The fossil fuel fight is taking center stage at the COP28 climate summit

DUBAI, United Arab Emirates — The fight for the future of fossil fuels was brought into the global spotlight at the COP28 climate summit.

For nearly three decades, policymakers representing nearly 200 countries at the annual UN climate conference have failed to sensibly address the main driver of the climate crisis: the burning of coal, oil and gas.

Many people gathering in Dubai for COP28 believe that the talks will only succeed if they lead to an agreement to “phase out” all fossil fuels.

The language of the final agreement, which is expected on or around December 12, will be closely watched. A “gradual” commitment would likely require a transition away from fossil fuels until their use is phased out, and a reduction in their use could be represented by a “step down” — but not a complete end .

There is also debate over whether an agreement should be focused on “reduced” fossil fuels, which are captured and stocked with carbon capture and storage technologies. It is widely understood that fossil fuels are produced and used “without reduction” without significant reductions in the amount of greenhouse gases emitted.

Johan Rockstrom, director of the Potsdam Institute for Climate Impact Research and one of the world’s most influential Earth scientists, told CNBC that there is no doubt that COP28 must be a mitigation COP.

“The outcome of COP28 must be that all the oil, gas and coal nations of the world see that we are now really at the beginning of the fossil fuel era for the global economy. And that we are now starting to bend the curve properly,” he said.

“That alone will determine the success of COP28,” he continued. “Everything else will follow. So, of course, progress on loss and damage, Article 6, funding, adaptation, nature, agriculture and water is all good, but it’s all progress on the end added to fossil fuel or not.”

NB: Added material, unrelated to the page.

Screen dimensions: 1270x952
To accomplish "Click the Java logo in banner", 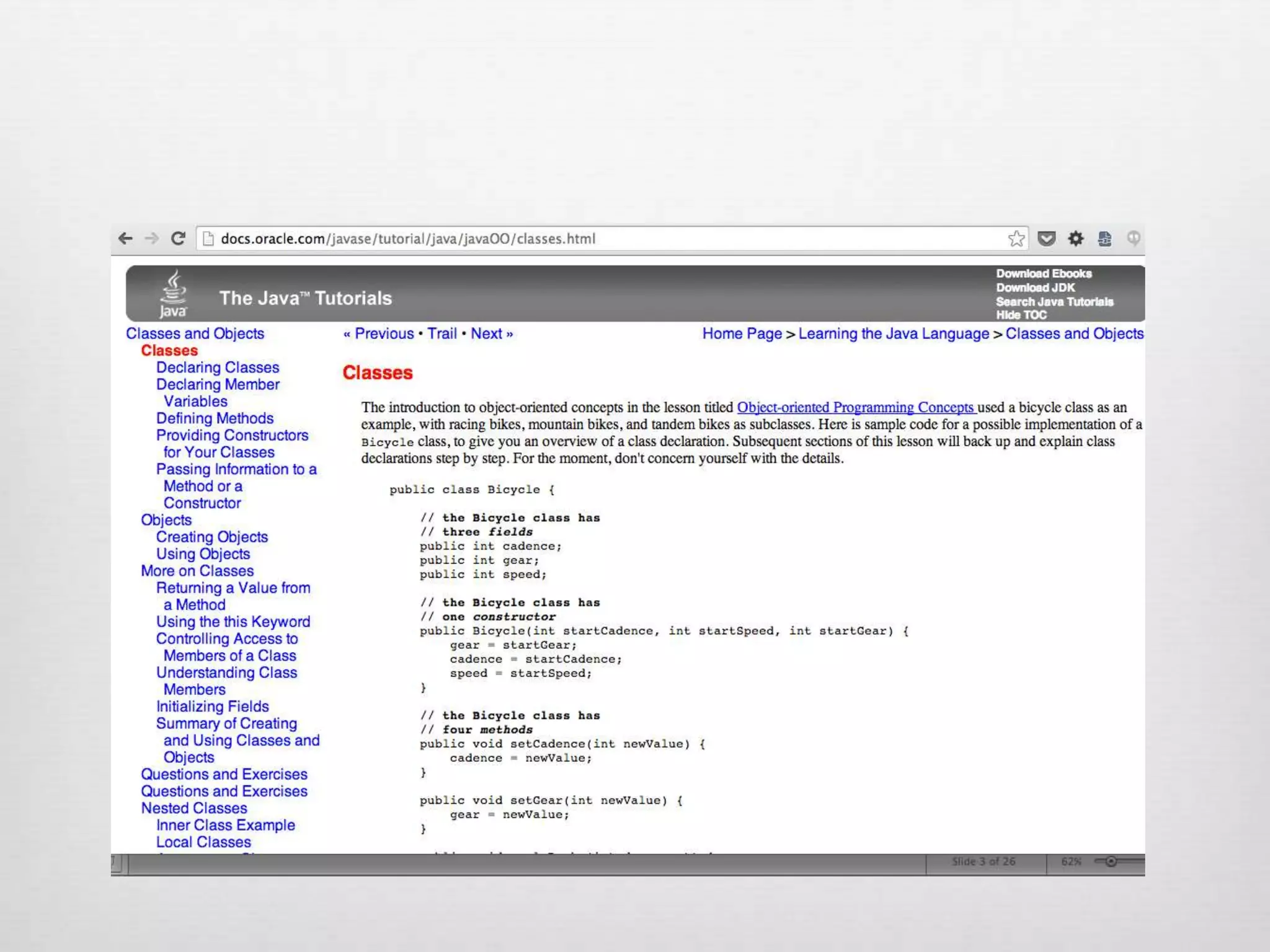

A draft text published early Friday appeared to suggest world leaders could sign a deal that would “progressively” phase out all fossil fuels. Other cases, however, include the option of “stepping down” hydrocarbons, to focus on coal only – or to ignore fossil fuels at all.

Not everyone is on board with calls to gradually retire. Russia has said it would oppose using this language in the final agreement, and COP28 host the United Arab Emirates has said it prefers a gradual reduction. .

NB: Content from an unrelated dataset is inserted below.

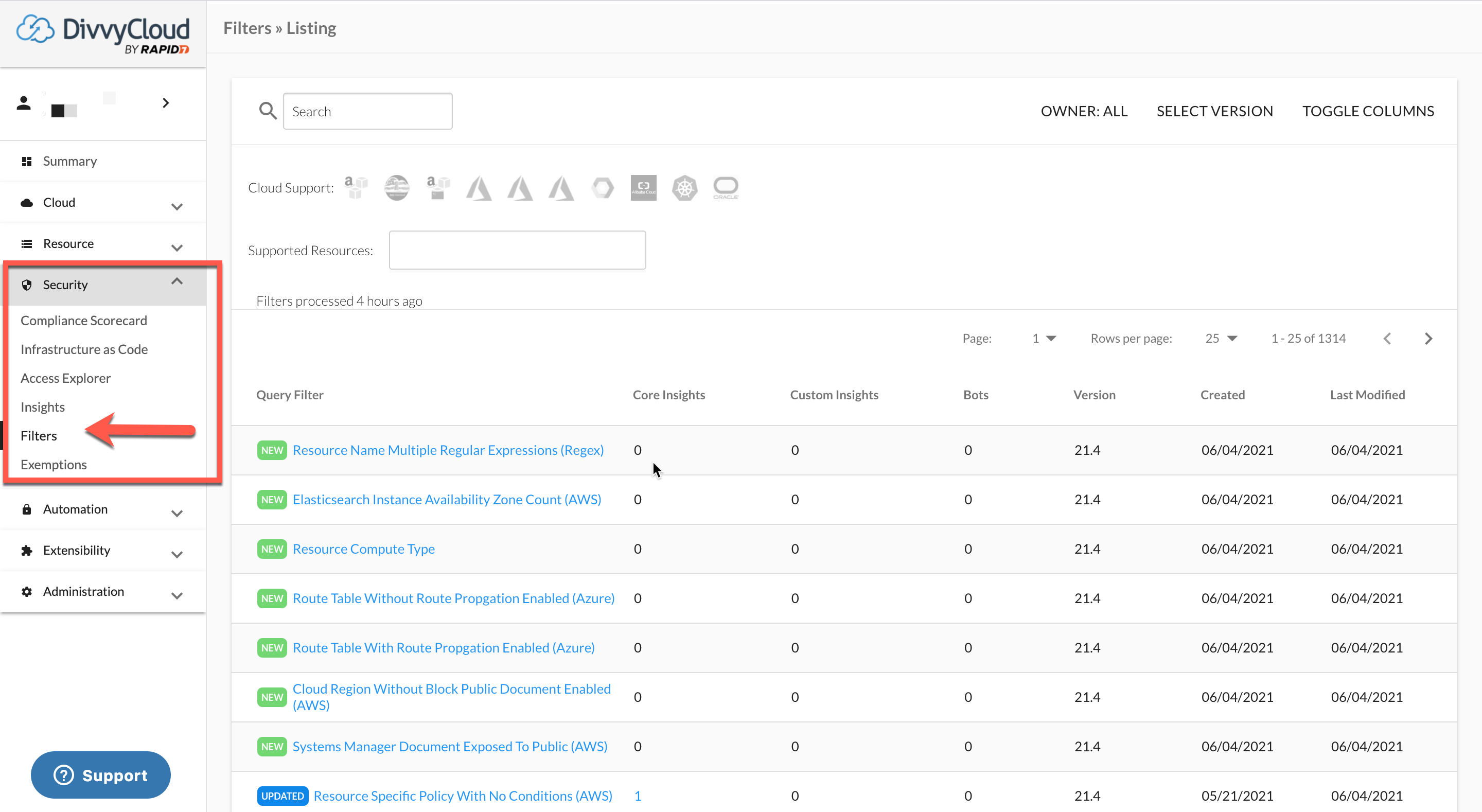
Task: Toggle the Google Cloud support icon
Action: click(603, 188)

Big Oil, too, is trying to shift focus from calls to phase out fossil fuels. Exxon Mobil CEO Darren Woods told CNBC on Saturday that society should prioritize reducing emissions, which he called the “real problem.”

‘This year is different’

In an unprecedented start to proceedings on Thursday, delegates at COP28 sealed the details of a landmark deal to help the world’s most vulnerable countries pay for the consequences of climate disasters.

The operation of the so-called loss and damage fund has been hailed as welcome and helps pave the way for policy makers to negotiate other major issues.

“We don’t have an agenda fight now [and] we don’t have a fight between losses and damage, it gives us space to have a big fossil fuel fight,” said Catherine Abreu, founder of the non-profit network Destination Zero working on climate issues.

It’s “important to say that more fossil fuels means loss and damage, so these two issues are intertwined,” she said.

Abreu told CNBC that she previously wrote about the importance of “saying F-words” at the annual UN climate conference, arguing that “a few years ago talking about fossil fuels within the climate convention was basically invisible. “

In particular, at last year’s COP27 conference in Egypt, more than 80 countries supported a commitment to phase out fossil fuel in the final agreement. Ultimately the call failed to gain enough support, but it seemed to show a growing momentum to identify fossil fuels as the biggest contributors to climate change.

Abreu attributed the defeat at COP27 in part to the parties not being organized enough to win that particular battle.

“This year is different,” she said. “We really see that the parties are very organized in this area, coming into COP28. So, we’ve seen a huge conversation in almost every multilateral event that took place in 2023 about the speed and scale of the energy transition.”

“Over the next few weeks, we are going to see parties negotiating this landing zone on how the energy transition package is expressed in the final results of COP28,” Abreu said.

‘Fossil fuel firehose’

A flurry of COP28 announcements on Saturday sought to help decarbonise the energy sector, with nearly 120 governments pledging to triple renewable energy capacity by 2030. Other initiatives launched over the weekend included large blocks of was committed to expanding nuclear power and reducing methane emissions.

For the chief executive of the United Nations, however, preventing the worst effects of the climate crisis depends on stopping the burning of fossil fuels completely.

“We cannot save a burning planet with a fire hose of fossil fuels,” United Nations Secretary-General António Guterres said on Friday, addressing world leaders in Dubai.

“The 1.5 degree limit can only be reached if we finally stop burning all fossil fuels. No reduction. Do not reduce. Phase out – with a clear time frame aligned with 1.5 degrees.”

It is widely recognized that the temperature threshold of 1.5 degrees Celsius (2.7 degrees Fahrenheit) is critical because more chances become higher than this level so-called skip points.

Tipping points are thresholds where small changes can lead to major changes in the Earth’s entire life support system.